[RECORDS FOR THIS EXERCISE Boundary: Start]

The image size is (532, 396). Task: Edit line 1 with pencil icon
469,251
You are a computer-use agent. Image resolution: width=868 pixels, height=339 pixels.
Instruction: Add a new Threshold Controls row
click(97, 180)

[RECORDS FOR THIS EXERCISE Boundary: End]

WHAT THE EXERCISE ASKS —
The answer must be all of the entries, restated exactly.

RESPONSE BELOW —
The image size is (532, 396). Task: Edit line 1 with pencil icon
469,251
You are a computer-use agent. Image resolution: width=868 pixels, height=339 pixels.
Instruction: Add a new Threshold Controls row
click(97, 180)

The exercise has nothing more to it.